Biodiversité : rendez-vous en terres d’inconnues

[Edito] Les agriculteurs sont priés d’être proactifs sur la biodiversité, tout en produisant une alimentation saine et en quantité. Mais la biodiversité recèle son lot d’inconnues, tout comme ses liens avec les pratiques agricoles, dont beaucoup sont au stade de la recherche.

« L’agriculture devrait contribuer à la protection et à la restauration de la biodiversité ». Mais aussi : « la biodiversité est essentielle pour garantir la sécurité alimentaire dans l’Union ». Dans une résolution adoptée le 8 juin, le Parlement européen dresse ses objectifs en matière de protection de la biodiversité à horizon 2030 et réaffirme ces constats : la biodiversité est indispensable à l’agriculture, et l’agriculture doit contribuer à maintenir et développer la biodiversité sur les territoires.

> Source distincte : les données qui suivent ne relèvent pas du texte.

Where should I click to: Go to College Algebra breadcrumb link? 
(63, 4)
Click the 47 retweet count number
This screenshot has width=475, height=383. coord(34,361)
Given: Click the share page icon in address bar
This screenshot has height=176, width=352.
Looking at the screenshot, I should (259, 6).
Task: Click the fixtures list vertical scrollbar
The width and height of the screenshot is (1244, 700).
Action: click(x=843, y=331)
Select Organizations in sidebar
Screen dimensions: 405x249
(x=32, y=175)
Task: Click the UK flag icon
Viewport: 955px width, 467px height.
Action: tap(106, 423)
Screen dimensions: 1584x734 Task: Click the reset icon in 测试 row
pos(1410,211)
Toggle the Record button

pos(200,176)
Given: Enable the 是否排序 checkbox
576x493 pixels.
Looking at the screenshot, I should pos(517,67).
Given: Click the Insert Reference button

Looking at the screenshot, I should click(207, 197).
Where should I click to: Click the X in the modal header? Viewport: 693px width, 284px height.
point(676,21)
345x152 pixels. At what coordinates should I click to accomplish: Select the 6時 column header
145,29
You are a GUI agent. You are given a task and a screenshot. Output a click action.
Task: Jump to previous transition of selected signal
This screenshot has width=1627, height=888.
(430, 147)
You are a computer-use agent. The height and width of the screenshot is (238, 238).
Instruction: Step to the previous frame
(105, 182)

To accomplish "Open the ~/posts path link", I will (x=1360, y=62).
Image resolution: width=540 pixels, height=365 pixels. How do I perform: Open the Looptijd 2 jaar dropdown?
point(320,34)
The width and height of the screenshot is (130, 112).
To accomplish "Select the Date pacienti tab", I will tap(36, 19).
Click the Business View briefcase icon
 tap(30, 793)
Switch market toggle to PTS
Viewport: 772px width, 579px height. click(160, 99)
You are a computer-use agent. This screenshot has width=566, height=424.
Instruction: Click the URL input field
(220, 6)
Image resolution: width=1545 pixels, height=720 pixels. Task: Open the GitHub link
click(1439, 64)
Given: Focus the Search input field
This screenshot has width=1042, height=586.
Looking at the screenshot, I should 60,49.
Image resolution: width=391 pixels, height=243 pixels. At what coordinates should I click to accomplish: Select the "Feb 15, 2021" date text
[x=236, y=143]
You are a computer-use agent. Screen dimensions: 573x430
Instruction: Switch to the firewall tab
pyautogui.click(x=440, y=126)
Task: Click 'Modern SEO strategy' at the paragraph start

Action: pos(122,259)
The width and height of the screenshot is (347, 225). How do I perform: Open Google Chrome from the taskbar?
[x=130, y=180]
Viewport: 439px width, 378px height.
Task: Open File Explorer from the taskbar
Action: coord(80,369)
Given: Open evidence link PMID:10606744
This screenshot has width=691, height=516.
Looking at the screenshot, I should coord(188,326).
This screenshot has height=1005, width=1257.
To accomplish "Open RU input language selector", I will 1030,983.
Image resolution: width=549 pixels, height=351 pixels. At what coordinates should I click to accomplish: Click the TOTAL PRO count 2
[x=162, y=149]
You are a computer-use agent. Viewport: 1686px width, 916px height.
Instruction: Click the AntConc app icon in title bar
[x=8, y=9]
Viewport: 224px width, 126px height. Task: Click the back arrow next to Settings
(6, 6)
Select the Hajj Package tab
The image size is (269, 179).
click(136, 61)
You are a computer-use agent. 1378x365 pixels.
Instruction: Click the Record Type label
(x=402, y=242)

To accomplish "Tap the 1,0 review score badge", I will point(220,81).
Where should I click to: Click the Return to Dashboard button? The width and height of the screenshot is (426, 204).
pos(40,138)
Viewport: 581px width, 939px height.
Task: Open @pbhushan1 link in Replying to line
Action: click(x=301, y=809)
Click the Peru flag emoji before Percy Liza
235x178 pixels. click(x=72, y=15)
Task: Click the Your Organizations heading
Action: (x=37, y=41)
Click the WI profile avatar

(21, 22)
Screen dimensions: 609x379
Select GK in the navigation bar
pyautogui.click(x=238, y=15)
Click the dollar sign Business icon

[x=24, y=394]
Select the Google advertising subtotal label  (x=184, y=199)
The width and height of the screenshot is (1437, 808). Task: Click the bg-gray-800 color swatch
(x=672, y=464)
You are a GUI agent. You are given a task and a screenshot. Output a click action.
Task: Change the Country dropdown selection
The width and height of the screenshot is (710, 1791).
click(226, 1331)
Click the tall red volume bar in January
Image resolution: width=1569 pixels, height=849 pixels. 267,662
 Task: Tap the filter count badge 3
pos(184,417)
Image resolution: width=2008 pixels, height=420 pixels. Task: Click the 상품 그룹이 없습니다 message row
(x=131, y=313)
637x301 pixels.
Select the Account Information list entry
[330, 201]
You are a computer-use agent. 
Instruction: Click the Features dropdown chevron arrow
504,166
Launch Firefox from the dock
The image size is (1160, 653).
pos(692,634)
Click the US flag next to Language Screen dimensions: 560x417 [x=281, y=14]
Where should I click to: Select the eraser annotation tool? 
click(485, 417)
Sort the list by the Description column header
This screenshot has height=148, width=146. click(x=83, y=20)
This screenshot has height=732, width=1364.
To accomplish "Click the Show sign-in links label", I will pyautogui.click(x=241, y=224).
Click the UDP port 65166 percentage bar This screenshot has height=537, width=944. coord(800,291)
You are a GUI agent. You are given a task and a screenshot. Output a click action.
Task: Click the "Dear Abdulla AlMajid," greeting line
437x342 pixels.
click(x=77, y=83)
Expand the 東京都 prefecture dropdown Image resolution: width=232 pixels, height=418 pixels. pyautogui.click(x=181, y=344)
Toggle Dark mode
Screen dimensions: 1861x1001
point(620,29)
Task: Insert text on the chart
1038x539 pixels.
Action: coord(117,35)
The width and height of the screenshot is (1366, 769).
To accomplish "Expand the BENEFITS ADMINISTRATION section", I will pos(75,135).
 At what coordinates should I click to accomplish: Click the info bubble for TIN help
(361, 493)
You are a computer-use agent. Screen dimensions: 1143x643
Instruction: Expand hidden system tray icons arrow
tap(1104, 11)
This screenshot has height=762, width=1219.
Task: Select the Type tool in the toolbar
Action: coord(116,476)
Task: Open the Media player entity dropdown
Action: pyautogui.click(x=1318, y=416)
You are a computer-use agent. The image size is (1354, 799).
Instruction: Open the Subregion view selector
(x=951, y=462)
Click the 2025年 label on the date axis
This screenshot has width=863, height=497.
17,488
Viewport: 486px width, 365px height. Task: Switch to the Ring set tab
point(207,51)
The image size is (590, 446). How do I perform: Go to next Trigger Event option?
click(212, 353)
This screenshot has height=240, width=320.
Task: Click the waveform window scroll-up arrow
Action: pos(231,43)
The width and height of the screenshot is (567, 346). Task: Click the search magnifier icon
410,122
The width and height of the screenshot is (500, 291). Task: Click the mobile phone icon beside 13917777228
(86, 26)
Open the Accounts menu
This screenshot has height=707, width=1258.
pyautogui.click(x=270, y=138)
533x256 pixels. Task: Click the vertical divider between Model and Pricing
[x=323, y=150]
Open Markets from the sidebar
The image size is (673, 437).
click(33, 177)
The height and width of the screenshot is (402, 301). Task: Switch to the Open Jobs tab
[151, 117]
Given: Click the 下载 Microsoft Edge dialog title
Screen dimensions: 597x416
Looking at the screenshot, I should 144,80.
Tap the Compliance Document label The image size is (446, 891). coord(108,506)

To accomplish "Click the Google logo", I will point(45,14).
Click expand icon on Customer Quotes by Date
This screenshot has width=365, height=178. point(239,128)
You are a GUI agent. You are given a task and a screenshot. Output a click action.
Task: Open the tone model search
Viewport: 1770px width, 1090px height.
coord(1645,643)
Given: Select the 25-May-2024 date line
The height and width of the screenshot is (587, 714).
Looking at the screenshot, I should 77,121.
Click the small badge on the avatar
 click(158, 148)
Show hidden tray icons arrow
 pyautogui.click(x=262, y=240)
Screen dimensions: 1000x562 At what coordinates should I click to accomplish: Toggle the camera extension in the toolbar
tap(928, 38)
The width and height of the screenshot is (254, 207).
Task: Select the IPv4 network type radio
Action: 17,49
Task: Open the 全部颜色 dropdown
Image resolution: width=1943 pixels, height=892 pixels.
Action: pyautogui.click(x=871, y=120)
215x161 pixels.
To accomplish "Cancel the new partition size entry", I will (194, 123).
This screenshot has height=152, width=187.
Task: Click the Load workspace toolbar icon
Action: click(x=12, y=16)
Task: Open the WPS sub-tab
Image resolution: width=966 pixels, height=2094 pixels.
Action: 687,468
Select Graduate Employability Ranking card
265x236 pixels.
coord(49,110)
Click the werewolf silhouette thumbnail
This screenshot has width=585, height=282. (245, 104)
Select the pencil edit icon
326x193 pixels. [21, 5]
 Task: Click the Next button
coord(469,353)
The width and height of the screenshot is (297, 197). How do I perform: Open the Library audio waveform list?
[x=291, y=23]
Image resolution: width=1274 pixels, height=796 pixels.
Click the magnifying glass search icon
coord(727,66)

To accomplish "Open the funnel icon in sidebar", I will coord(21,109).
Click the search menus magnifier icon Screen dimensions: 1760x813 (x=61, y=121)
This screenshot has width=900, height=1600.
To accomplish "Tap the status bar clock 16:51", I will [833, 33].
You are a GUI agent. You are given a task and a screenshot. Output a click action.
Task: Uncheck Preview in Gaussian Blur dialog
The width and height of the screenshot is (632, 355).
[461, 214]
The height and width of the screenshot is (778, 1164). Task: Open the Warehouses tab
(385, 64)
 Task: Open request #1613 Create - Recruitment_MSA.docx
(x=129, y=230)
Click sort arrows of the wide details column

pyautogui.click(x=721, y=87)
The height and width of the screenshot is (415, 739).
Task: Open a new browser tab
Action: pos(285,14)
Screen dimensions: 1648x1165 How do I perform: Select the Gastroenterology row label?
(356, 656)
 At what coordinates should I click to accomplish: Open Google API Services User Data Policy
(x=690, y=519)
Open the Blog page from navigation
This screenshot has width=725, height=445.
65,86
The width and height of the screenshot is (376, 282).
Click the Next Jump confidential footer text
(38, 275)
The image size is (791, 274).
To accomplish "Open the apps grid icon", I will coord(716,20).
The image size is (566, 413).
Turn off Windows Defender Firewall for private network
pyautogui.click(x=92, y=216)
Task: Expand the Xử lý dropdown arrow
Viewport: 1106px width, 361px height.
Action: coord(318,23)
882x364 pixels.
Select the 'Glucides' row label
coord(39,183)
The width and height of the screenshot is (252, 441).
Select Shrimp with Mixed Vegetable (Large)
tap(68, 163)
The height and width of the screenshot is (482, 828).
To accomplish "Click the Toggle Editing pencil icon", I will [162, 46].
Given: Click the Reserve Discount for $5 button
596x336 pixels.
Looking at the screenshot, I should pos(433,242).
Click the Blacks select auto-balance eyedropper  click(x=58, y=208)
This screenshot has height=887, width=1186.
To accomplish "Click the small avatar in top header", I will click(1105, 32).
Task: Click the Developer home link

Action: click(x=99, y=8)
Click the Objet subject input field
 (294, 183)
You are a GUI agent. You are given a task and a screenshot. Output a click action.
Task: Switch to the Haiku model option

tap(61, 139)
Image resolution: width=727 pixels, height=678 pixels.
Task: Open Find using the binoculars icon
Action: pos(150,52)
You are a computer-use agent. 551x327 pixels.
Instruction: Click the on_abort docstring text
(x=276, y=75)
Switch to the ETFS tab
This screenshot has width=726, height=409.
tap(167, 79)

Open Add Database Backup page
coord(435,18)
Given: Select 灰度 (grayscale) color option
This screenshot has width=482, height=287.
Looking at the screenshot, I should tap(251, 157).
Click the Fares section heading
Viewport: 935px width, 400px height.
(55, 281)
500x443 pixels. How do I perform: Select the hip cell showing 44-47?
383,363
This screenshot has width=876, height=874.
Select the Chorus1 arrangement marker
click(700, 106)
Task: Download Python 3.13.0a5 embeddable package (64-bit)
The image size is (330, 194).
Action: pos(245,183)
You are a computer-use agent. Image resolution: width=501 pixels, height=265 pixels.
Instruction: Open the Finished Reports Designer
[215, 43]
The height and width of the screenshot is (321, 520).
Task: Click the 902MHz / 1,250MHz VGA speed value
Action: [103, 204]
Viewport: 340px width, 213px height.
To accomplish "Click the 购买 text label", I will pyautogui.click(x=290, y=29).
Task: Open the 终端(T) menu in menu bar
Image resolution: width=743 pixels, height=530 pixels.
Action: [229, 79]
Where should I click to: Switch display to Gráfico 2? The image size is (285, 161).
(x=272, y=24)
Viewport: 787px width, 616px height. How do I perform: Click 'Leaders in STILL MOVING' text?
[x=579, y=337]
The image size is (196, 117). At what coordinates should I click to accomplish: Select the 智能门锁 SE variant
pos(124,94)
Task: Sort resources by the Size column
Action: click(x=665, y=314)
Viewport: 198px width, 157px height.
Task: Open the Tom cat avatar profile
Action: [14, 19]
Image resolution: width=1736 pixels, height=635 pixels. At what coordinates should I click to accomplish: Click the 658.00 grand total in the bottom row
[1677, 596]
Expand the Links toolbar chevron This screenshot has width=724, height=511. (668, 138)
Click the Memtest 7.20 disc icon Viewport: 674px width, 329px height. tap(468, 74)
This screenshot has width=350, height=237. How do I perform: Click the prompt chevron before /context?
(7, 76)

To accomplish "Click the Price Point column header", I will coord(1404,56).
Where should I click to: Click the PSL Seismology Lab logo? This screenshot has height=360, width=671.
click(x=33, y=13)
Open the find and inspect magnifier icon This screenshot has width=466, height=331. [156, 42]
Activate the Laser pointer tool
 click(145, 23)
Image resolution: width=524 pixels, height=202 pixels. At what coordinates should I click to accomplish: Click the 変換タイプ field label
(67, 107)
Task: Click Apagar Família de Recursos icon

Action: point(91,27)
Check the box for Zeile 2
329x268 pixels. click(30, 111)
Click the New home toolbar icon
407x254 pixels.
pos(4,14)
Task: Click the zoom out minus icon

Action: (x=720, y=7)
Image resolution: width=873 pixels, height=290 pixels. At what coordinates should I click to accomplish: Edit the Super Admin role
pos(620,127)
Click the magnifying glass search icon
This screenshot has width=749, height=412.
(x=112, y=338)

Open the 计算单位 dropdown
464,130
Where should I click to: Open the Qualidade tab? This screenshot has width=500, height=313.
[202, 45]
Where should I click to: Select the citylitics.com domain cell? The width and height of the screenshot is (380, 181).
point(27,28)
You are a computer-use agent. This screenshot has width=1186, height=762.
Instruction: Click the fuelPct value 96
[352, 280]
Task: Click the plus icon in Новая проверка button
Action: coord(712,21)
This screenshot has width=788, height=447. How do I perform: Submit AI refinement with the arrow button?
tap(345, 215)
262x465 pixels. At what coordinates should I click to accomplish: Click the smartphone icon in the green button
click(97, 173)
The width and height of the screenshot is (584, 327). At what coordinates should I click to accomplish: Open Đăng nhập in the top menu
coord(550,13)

Dans la lignée des propositions du Pacte vert (« Green deal ») de la Commission européenne, les eurodéputés fixent comme objectifs le développement de l’agriculture bio sur un quart de la surface agricole en 2030, la réduction de l’usage des pesticides de 50% et de celui des engrais de 20%, la mise en place de 10% de zones à « haute diversité bénéfiques pour la biodiversité » (haies, bandes tampons, jachères…), ou encore l’interdiction du glyphosate en 2022.

Un manque d’évaluation

Quelles seront les conséquences de la mise en œuvre de ces politiques ? Dans sa résolution, le Parlement « demande à la Commission de fonder toute proposition législative sur une analyse d’impact exhaustive qui tienne compte […] des répercussions sur la durabilité sociale et économique des secteurs pertinents, sur la sécurité alimentaire et les prix des denrées alimentaires ». Une demande saluée par le Copa, qui réclame de telles études d’impact depuis plus d’un an. « Ne pas évaluer les conséquences d’une initiative politique aussi importante que le Green deal et sa stratégie biodiversité est un échec majeur de l’Union européenne », tacle dans un communiqué le syndicat agricole majoritaire de l’UE, pour qui, « une fois encore, l’agriculture et la sylviculture sont au cœur d’une stratégie européenne et, une fois encore, nous avons devant nous des objectifs irréalistes, totalement déconnectés des réalités sur le terrain. »

Des références à acquérir

Les agriculteurs sont priés d’être proactifs sur la biodiversité, comme sur l’atténuation du réchauffement climatique. Mais en matière de biodiversité, bon nombre de références restent encore à acquérir. Ainsi, tout le monde s’accorde sur les bénéfices des haies ou des bandes enherbées, mais les références permettant d’objectiver les gains sur la biodiversité ne sont pas légion. « Aujourd’hui, face à l’ampleur de ce sujet, il manque toujours des références et des connaissances scientifiques », a reconnu Stéphane Jezequel, le directeur scientifique d’Arvalis, à l’occasion de la journée internationale de la biodiversité le 22 mai. Et pourtant, l’institut technique travaille sur le sujet depuis plus de 30 ans.

« Il ne s’agit pas seulement de valider l’intérêt des couverts végétaux et des éléments pérennes du paysage, mais de déterminer, par exemple, quelles espèces dans les bandes fleuries, quelle longueur de haies, quelles pratiques culturales sont bénéfiques sans qu’elles ne pénalisent la production et le revenu des producteurs », indique-t-il encore. La recherche est donc encore une fois appelée à la rescousse afin d’acquérir des connaissances précises et de les diffuser vers les agriculteurs. Mais le temps long de l’agriculture et de la recherche est totalement déconnecté des objectifs politiques. Face à la quantité d’inconnues concernant la biodiversité, l’horizon 2030 n’a jamais été aussi proche.